One of TNACI’s conservation projects is propagation and augmentation of Conasauga Logperch (Percina jenkinsi). We, along with Conservation Fisheries, Incorporated (CFI), have been working with this endangered fish for the last couple of years. One aspect of this project is studying the genetics of the Conasauga Logperch. We want to make sure that we are maintaining the naturally high genetic diversity of the population when we reintroduce captive bred logperch into the Conasauga River. In order for CFI to get broodstock to hatch juveniles, and for us to get fin clips for genetic sequencing, each year we work on the river to catch the fish. They are usually found in riffles and fast moving water, so in the past we have snorkeled at bridges along the river, working in nearby habitat that looks favorable for Conasauga Logperch. This year, we decided to try something different. To cover more habitat in less time, we took boats in various shapes and forms down the river, stopping in the riffles to look for fish. On April 5th, Pat and Crystal from CFI joined us in their canoe, Ashford and Evan took kayaks, while Anna and Dave took paddle boards.
It was a great day to be on the water. We were in for a treat as the buffalo were running upstream to spawn. Many of them had scars or lampreys attached. We saw tens of thousands of these fish!
|School of buffalo|
Catching logperch can be quite challenging as they're pretty smart. The best way to catch them is to snorkel until a fish is spotted, then herd it into a small dip net. These fish tend to be found in fast moving water over coarse substrate like cobble and gravel. This can make the task of catching the logperch challenging. Many times the fish would begin to swim upstream, and they are much faster at it than we are.

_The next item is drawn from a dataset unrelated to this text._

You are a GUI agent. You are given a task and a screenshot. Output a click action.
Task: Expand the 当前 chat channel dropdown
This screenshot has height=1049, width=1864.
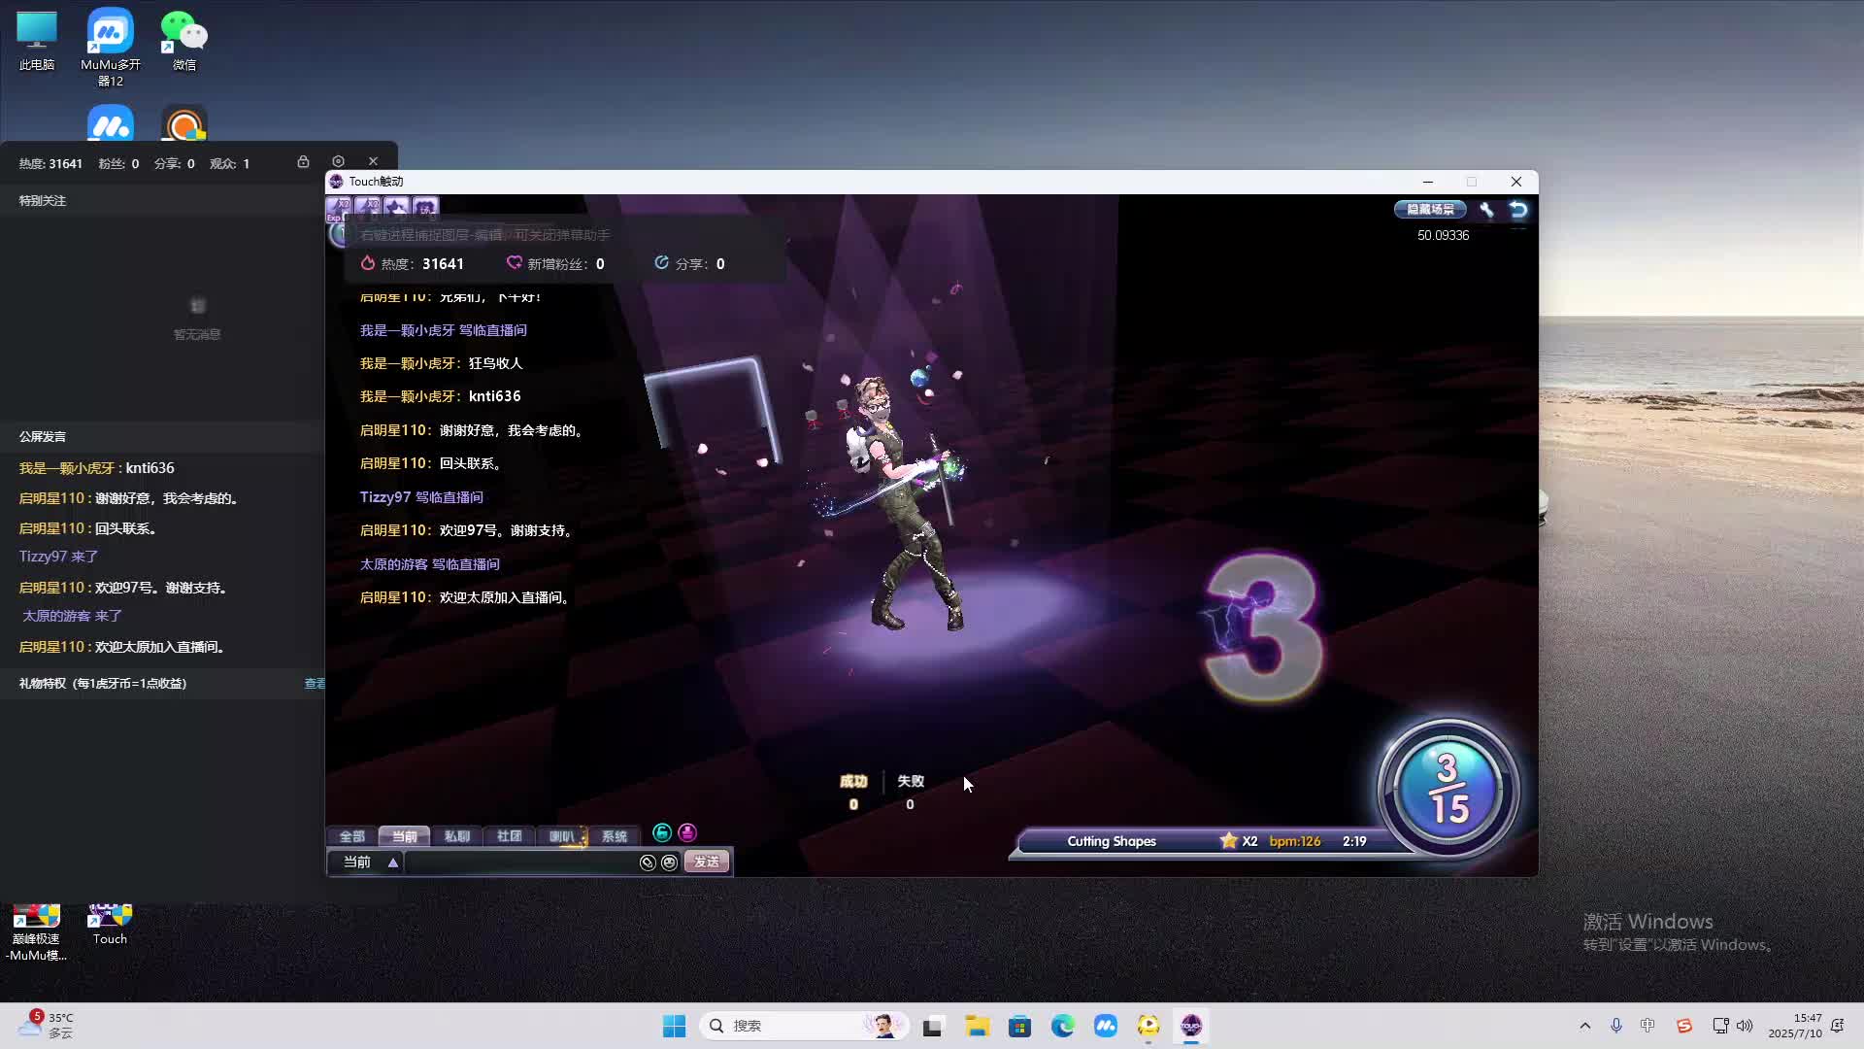tap(393, 863)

|Herding a Conasauga Logperch|
However, we were able to catch seven of these imperiled fish.
|Crystal from CFI after catching a Conasauga Logperch|
We weren’t keeping any of the fish this trip. Once we caught a Conasauga Logperch we took its photograph and a small piece of the anal fin for genetic testing. It was then released back into the river.
We will be back out there on April 12th and 13th, looking for more of these very special fish and to release juveniles.